Pictures aside, the output must consist of the lines from the one containing "892x498 pixels. Task: Open" through the end of the data, reproduced exactly.

*** Opening of Record extracts ***

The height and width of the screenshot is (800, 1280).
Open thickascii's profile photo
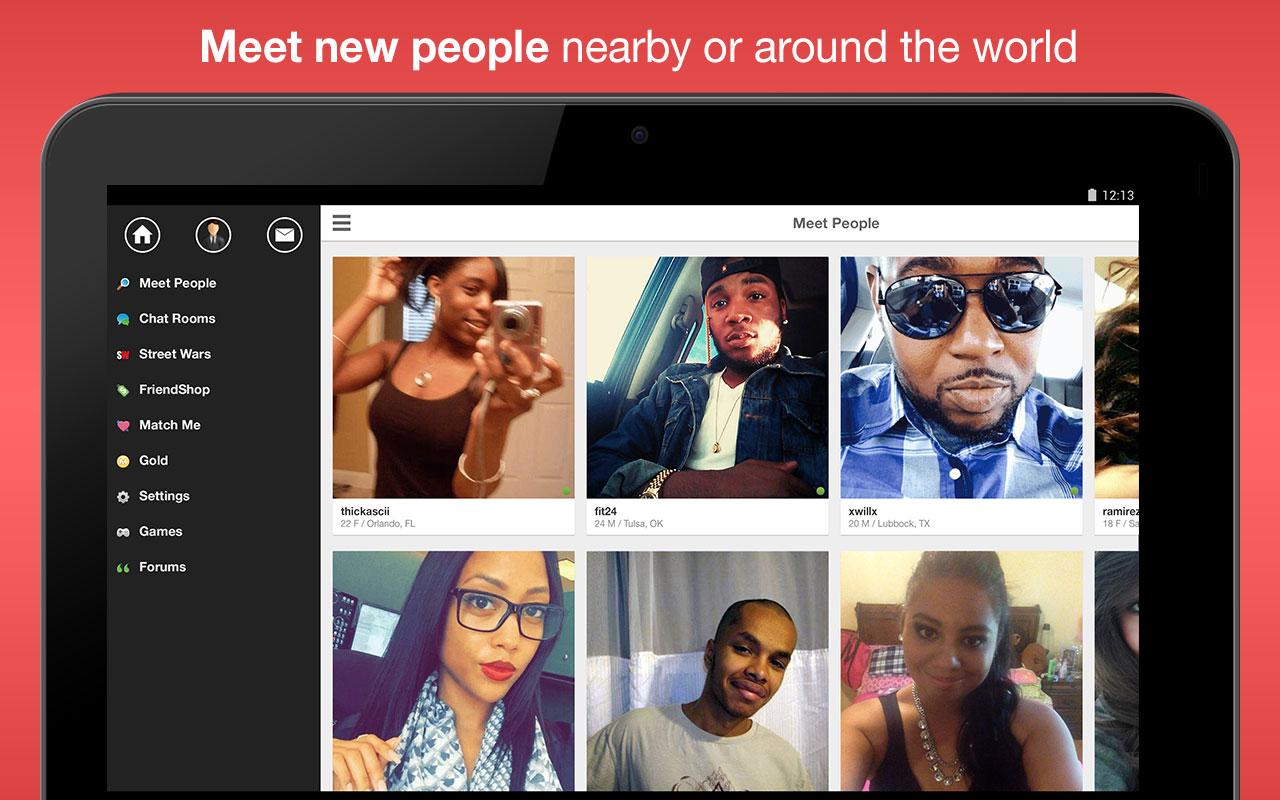[x=454, y=378]
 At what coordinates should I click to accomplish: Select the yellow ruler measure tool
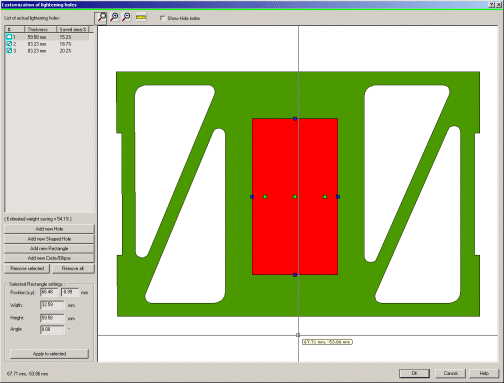141,17
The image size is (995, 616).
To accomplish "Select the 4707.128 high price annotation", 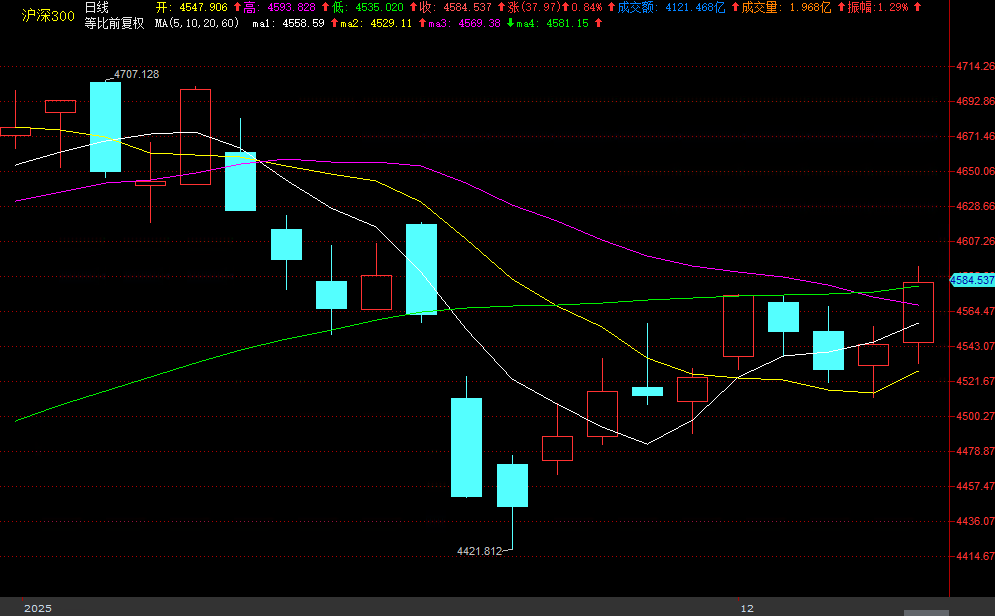I will click(136, 74).
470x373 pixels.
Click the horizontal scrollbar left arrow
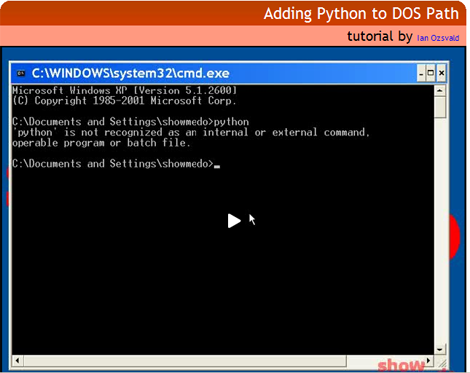[x=18, y=360]
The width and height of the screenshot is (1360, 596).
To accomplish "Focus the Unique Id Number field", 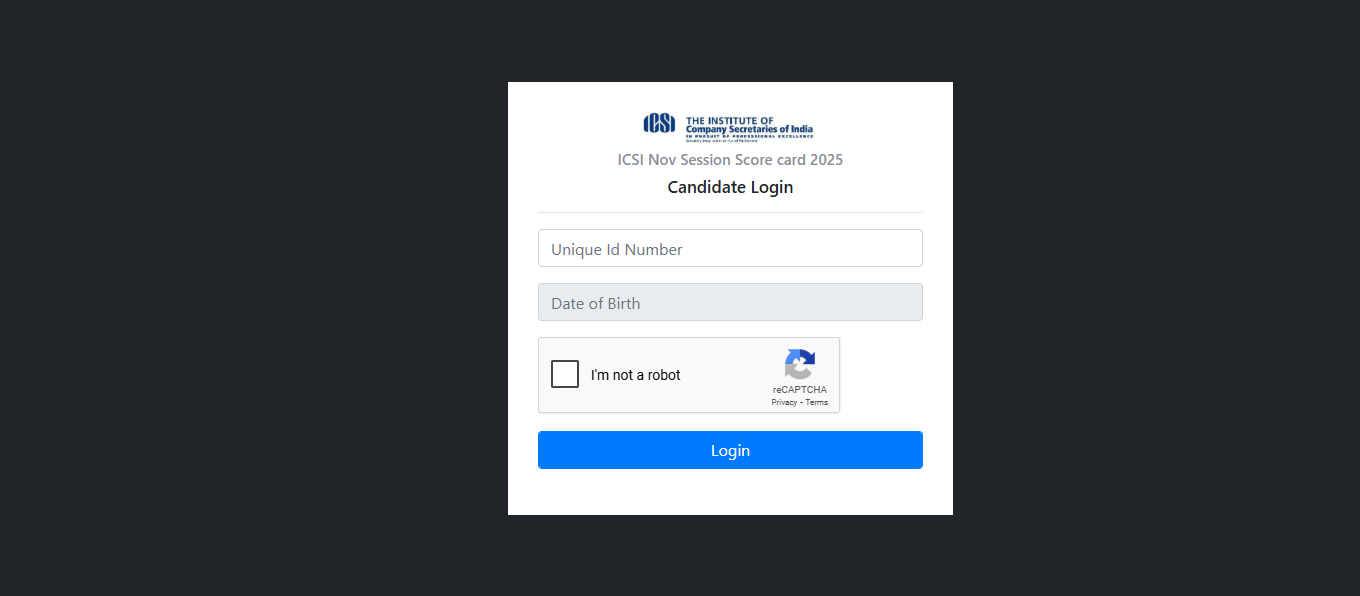I will point(730,248).
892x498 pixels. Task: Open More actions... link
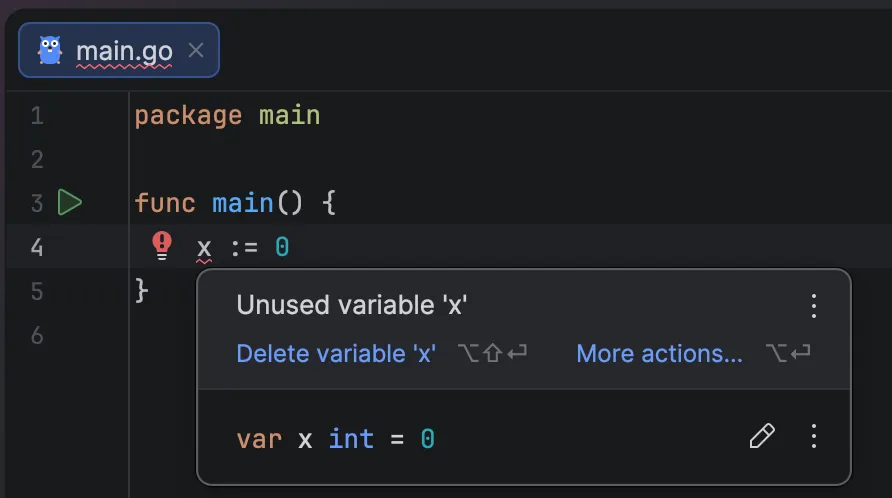pos(659,354)
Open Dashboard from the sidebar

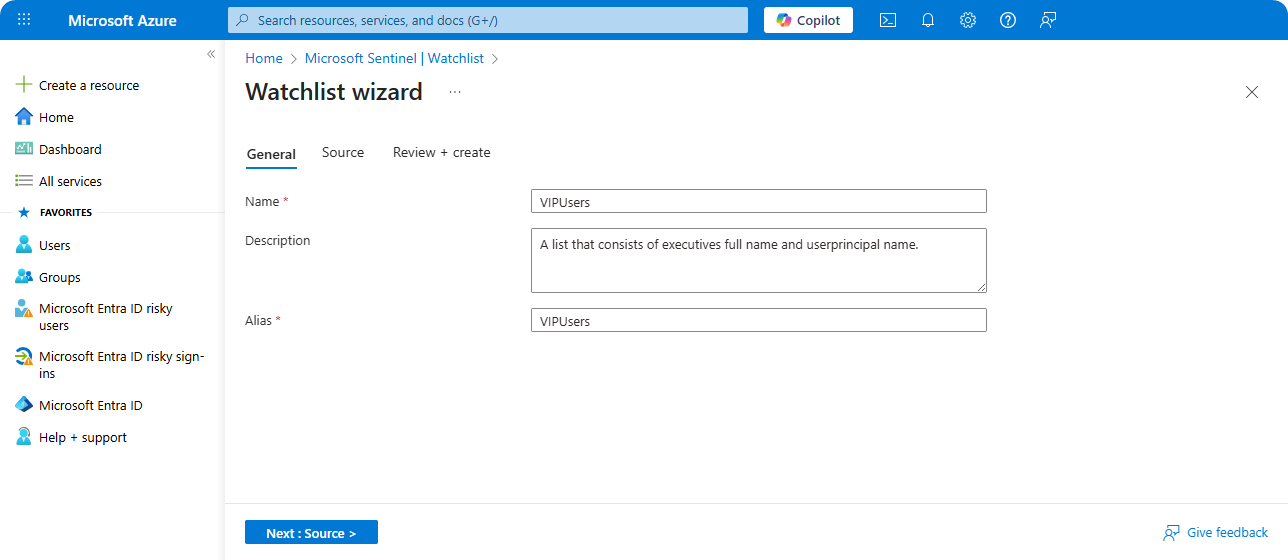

*** Close of Record extracts ***

**Completed exercise:**
892x498 pixels. Task: Open More actions... link
pos(659,354)
Open Dashboard from the sidebar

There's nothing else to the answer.